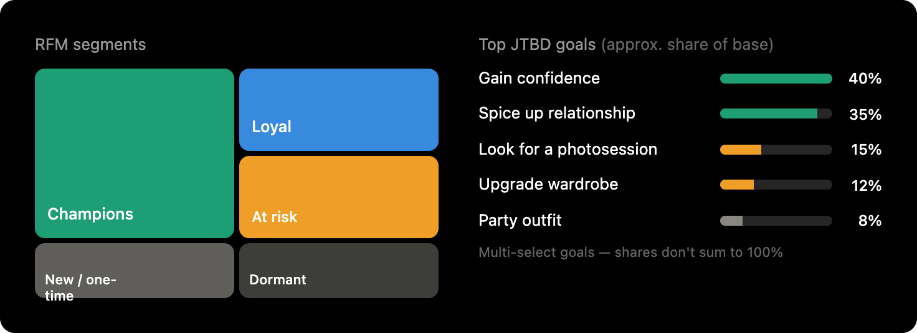
Task: Select the dark Dormant segment tile
Action: click(x=339, y=271)
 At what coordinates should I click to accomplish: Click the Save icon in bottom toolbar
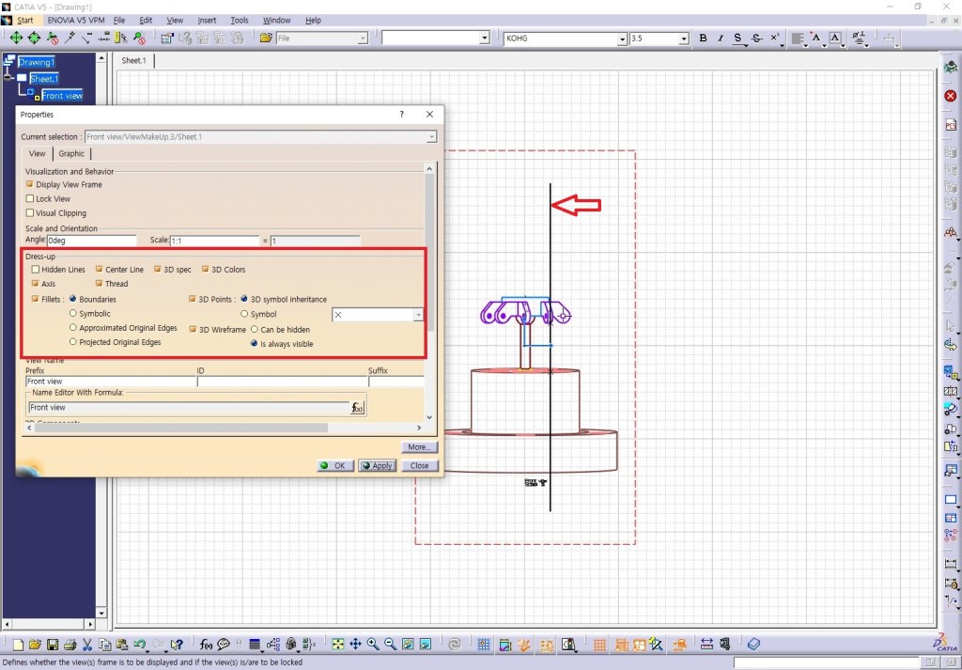coord(52,645)
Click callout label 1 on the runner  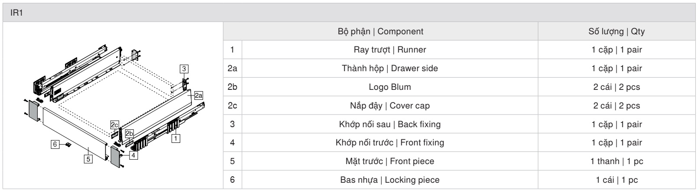pyautogui.click(x=176, y=138)
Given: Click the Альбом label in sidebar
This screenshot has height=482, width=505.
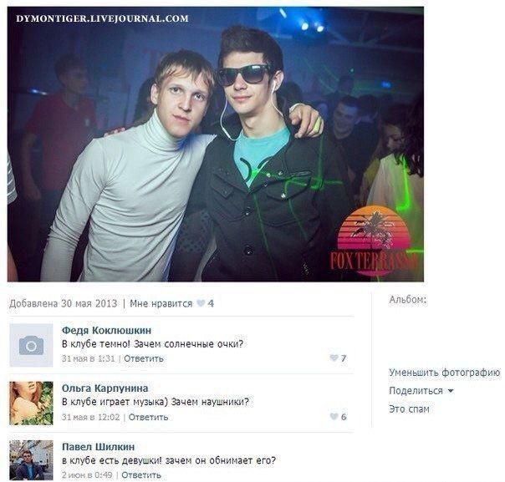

**EXERCISE BRIEF**
None of the pictures belong in the result. Print exactly the lines from the one containing "Given: Click the Альбом label in sidebar" through the final line of the entries.

**EXERCISE RESPONSE**
Given: Click the Альбом label in sidebar
This screenshot has height=482, width=505.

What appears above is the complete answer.